[Stored items]
++++++++++

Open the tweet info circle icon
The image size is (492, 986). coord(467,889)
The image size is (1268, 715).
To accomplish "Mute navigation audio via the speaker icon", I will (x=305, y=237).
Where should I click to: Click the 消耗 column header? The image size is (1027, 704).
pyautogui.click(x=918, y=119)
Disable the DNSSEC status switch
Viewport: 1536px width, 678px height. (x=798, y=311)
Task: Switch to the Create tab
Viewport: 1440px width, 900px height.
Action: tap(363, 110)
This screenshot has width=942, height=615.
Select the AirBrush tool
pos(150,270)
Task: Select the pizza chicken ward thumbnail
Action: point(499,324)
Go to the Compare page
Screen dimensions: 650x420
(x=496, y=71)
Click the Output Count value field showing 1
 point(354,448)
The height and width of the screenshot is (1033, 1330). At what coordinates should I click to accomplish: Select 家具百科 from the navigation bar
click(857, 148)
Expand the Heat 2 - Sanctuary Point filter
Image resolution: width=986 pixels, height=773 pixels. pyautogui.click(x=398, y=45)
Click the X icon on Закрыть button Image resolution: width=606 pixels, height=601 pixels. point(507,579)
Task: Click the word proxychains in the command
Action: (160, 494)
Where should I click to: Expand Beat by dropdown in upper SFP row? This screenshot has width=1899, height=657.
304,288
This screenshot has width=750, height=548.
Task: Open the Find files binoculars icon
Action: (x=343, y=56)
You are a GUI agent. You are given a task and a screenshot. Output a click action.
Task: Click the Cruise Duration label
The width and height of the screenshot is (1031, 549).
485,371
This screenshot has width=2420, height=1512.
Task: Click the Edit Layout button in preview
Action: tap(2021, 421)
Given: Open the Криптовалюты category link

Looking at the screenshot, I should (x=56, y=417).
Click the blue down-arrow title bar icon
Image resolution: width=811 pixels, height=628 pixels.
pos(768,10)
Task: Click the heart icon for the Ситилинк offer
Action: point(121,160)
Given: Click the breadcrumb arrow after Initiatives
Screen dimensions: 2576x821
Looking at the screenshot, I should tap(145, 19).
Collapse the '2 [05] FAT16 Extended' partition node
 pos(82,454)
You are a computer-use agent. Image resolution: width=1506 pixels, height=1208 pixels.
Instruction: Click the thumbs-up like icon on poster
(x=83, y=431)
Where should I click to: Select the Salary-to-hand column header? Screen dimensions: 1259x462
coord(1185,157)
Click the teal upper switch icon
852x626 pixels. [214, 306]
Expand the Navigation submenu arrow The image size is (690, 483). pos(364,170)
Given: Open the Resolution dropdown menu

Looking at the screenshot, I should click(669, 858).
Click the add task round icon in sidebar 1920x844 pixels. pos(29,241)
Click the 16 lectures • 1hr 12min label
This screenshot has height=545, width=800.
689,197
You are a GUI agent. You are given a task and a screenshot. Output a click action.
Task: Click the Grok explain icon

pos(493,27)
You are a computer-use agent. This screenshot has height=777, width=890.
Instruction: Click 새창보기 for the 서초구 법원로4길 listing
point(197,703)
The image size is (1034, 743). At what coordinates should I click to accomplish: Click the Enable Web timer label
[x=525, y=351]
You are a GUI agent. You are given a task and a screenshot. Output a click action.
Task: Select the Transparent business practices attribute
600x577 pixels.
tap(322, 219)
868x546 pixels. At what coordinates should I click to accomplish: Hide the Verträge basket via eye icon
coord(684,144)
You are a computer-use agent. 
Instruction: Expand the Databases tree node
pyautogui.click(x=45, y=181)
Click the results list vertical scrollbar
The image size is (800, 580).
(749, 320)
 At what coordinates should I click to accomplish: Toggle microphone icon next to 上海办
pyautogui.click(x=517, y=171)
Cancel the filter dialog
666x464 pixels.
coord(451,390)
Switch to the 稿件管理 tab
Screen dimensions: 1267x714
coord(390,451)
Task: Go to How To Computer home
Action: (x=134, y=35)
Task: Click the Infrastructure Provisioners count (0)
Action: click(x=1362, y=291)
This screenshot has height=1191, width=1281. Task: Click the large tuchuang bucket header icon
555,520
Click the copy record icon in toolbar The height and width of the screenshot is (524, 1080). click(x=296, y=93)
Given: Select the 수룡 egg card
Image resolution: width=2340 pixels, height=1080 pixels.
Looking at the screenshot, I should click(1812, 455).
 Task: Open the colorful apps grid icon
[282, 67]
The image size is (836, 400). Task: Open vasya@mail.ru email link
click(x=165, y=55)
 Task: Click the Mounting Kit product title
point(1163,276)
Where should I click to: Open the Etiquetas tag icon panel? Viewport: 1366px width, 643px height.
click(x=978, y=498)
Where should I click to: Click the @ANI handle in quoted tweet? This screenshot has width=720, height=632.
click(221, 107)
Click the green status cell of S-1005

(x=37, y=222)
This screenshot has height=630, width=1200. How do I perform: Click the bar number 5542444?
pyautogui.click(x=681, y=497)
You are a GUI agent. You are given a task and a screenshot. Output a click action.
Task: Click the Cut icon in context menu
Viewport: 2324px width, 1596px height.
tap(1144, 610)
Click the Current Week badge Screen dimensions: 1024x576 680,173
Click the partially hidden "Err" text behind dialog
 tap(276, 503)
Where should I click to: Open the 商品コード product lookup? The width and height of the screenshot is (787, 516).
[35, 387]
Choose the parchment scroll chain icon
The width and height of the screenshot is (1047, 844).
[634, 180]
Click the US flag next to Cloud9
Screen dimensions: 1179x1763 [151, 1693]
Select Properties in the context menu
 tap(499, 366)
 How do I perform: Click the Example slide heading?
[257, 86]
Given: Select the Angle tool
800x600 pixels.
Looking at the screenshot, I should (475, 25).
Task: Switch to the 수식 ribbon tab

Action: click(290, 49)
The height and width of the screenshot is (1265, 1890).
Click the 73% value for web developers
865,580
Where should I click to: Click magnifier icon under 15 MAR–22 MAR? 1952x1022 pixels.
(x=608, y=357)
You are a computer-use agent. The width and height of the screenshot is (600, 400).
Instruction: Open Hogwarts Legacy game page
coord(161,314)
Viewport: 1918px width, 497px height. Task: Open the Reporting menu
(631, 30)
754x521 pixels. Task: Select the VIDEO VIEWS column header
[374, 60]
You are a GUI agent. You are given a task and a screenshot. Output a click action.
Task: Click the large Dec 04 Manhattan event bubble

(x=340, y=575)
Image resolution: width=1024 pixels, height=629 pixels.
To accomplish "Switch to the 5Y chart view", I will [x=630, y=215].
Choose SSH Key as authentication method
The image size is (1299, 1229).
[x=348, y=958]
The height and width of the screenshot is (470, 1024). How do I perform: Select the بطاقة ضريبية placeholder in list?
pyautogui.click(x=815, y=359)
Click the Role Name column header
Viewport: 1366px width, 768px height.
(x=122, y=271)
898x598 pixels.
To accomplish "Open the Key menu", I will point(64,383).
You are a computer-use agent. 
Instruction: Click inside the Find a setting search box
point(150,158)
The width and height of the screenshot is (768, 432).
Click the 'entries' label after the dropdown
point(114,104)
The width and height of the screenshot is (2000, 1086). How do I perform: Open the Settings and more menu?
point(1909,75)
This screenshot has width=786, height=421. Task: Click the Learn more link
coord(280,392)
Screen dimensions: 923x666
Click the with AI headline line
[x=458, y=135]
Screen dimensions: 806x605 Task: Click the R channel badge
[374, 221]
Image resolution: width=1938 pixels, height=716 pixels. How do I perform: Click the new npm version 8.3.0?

++++++++++

Your answer must be an exact transcription of every record above.

Open the tweet info circle icon
The image size is (492, 986). coord(467,889)
The image size is (1268, 715).
To accomplish "Mute navigation audio via the speaker icon", I will (x=305, y=237).
Where should I click to: Click the 消耗 column header? The image size is (1027, 704).
pyautogui.click(x=918, y=119)
Disable the DNSSEC status switch
Viewport: 1536px width, 678px height. (x=798, y=311)
Task: Switch to the Create tab
Viewport: 1440px width, 900px height.
Action: tap(363, 110)
This screenshot has width=942, height=615.
Select the AirBrush tool
pos(150,270)
Task: Select the pizza chicken ward thumbnail
Action: point(499,324)
Go to the Compare page
Screen dimensions: 650x420
(x=496, y=71)
Click the Output Count value field showing 1
 point(354,448)
The height and width of the screenshot is (1033, 1330). At what coordinates should I click to accomplish: Select 家具百科 from the navigation bar
click(857, 148)
Expand the Heat 2 - Sanctuary Point filter
Image resolution: width=986 pixels, height=773 pixels. pyautogui.click(x=398, y=45)
Click the X icon on Закрыть button Image resolution: width=606 pixels, height=601 pixels. point(507,579)
Task: Click the word proxychains in the command
Action: (160, 494)
Where should I click to: Expand Beat by dropdown in upper SFP row? This screenshot has width=1899, height=657.
304,288
This screenshot has width=750, height=548.
Task: Open the Find files binoculars icon
Action: (x=343, y=56)
You are a GUI agent. You are given a task and a screenshot. Output a click action.
Task: Click the Cruise Duration label
The width and height of the screenshot is (1031, 549).
485,371
This screenshot has width=2420, height=1512.
Task: Click the Edit Layout button in preview
Action: tap(2021, 421)
Given: Open the Криптовалюты category link

Looking at the screenshot, I should (x=56, y=417).
Click the blue down-arrow title bar icon
Image resolution: width=811 pixels, height=628 pixels.
pos(768,10)
Task: Click the heart icon for the Ситилинк offer
Action: point(121,160)
Given: Click the breadcrumb arrow after Initiatives
Screen dimensions: 2576x821
Looking at the screenshot, I should tap(145, 19).
Collapse the '2 [05] FAT16 Extended' partition node
 pos(82,454)
You are a computer-use agent. Image resolution: width=1506 pixels, height=1208 pixels.
Instruction: Click the thumbs-up like icon on poster
(x=83, y=431)
Where should I click to: Select the Salary-to-hand column header? Screen dimensions: 1259x462
coord(1185,157)
Click the teal upper switch icon
852x626 pixels. [214, 306]
Expand the Navigation submenu arrow The image size is (690, 483). pos(364,170)
Given: Open the Resolution dropdown menu

Looking at the screenshot, I should click(669, 858).
Click the add task round icon in sidebar 1920x844 pixels. pos(29,241)
Click the 16 lectures • 1hr 12min label
This screenshot has height=545, width=800.
689,197
You are a GUI agent. You are given a task and a screenshot. Output a click action.
Task: Click the Grok explain icon

pos(493,27)
You are a computer-use agent. This screenshot has height=777, width=890.
Instruction: Click 새창보기 for the 서초구 법원로4길 listing
point(197,703)
The image size is (1034, 743). At what coordinates should I click to accomplish: Click the Enable Web timer label
[x=525, y=351]
You are a GUI agent. You are given a task and a screenshot. Output a click action.
Task: Select the Transparent business practices attribute
600x577 pixels.
tap(322, 219)
868x546 pixels. At what coordinates should I click to accomplish: Hide the Verträge basket via eye icon
coord(684,144)
You are a computer-use agent. 
Instruction: Expand the Databases tree node
pyautogui.click(x=45, y=181)
Click the results list vertical scrollbar
The image size is (800, 580).
(749, 320)
 At what coordinates should I click to accomplish: Toggle microphone icon next to 上海办
pyautogui.click(x=517, y=171)
Cancel the filter dialog
666x464 pixels.
coord(451,390)
Switch to the 稿件管理 tab
Screen dimensions: 1267x714
coord(390,451)
Task: Go to How To Computer home
Action: (x=134, y=35)
Task: Click the Infrastructure Provisioners count (0)
Action: click(x=1362, y=291)
This screenshot has height=1191, width=1281. Task: Click the large tuchuang bucket header icon
555,520
Click the copy record icon in toolbar The height and width of the screenshot is (524, 1080). click(x=296, y=93)
Given: Select the 수룡 egg card
Image resolution: width=2340 pixels, height=1080 pixels.
Looking at the screenshot, I should click(1812, 455).
 Task: Open the colorful apps grid icon
[282, 67]
The image size is (836, 400). Task: Open vasya@mail.ru email link
click(x=165, y=55)
 Task: Click the Mounting Kit product title
point(1163,276)
Where should I click to: Open the Etiquetas tag icon panel? Viewport: 1366px width, 643px height.
click(x=978, y=498)
Where should I click to: Click the @ANI handle in quoted tweet? This screenshot has width=720, height=632.
click(221, 107)
Click the green status cell of S-1005

(x=37, y=222)
This screenshot has height=630, width=1200. How do I perform: Click the bar number 5542444?
pyautogui.click(x=681, y=497)
You are a GUI agent. You are given a task and a screenshot. Output a click action.
Task: Click the Cut icon in context menu
Viewport: 2324px width, 1596px height.
tap(1144, 610)
Click the Current Week badge Screen dimensions: 1024x576 680,173
Click the partially hidden "Err" text behind dialog
 tap(276, 503)
Where should I click to: Open the 商品コード product lookup? The width and height of the screenshot is (787, 516).
[35, 387]
Choose the parchment scroll chain icon
The width and height of the screenshot is (1047, 844).
[634, 180]
Click the US flag next to Cloud9
Screen dimensions: 1179x1763 [151, 1693]
Select Properties in the context menu
 tap(499, 366)
 How do I perform: Click the Example slide heading?
[257, 86]
Given: Select the Angle tool
800x600 pixels.
Looking at the screenshot, I should (475, 25).
Task: Switch to the 수식 ribbon tab

Action: click(290, 49)
The height and width of the screenshot is (1265, 1890).
Click the 73% value for web developers
865,580
Where should I click to: Click magnifier icon under 15 MAR–22 MAR? 1952x1022 pixels.
(x=608, y=357)
You are a computer-use agent. The width and height of the screenshot is (600, 400).
Instruction: Open Hogwarts Legacy game page
coord(161,314)
Viewport: 1918px width, 497px height. Task: Open the Reporting menu
(631, 30)
754x521 pixels. Task: Select the VIDEO VIEWS column header
[374, 60]
You are a GUI agent. You are given a task and a screenshot. Output a click action.
Task: Click the large Dec 04 Manhattan event bubble

(x=340, y=575)
Image resolution: width=1024 pixels, height=629 pixels.
To accomplish "Switch to the 5Y chart view", I will [x=630, y=215].
Choose SSH Key as authentication method
The image size is (1299, 1229).
[x=348, y=958]
The height and width of the screenshot is (470, 1024). How do I perform: Select the بطاقة ضريبية placeholder in list?
pyautogui.click(x=815, y=359)
Click the Role Name column header
Viewport: 1366px width, 768px height.
(x=122, y=271)
898x598 pixels.
To accomplish "Open the Key menu", I will point(64,383).
You are a computer-use agent. 
Instruction: Click inside the Find a setting search box
point(150,158)
The width and height of the screenshot is (768, 432).
Click the 'entries' label after the dropdown
point(114,104)
The width and height of the screenshot is (2000, 1086). How do I perform: Open the Settings and more menu?
point(1909,75)
This screenshot has width=786, height=421. Task: Click the Learn more link
coord(280,392)
Screen dimensions: 923x666
Click the with AI headline line
[x=458, y=135]
Screen dimensions: 806x605 Task: Click the R channel badge
[374, 221]
Image resolution: width=1938 pixels, height=716 pixels. How do I perform: Click the new npm version 8.3.0?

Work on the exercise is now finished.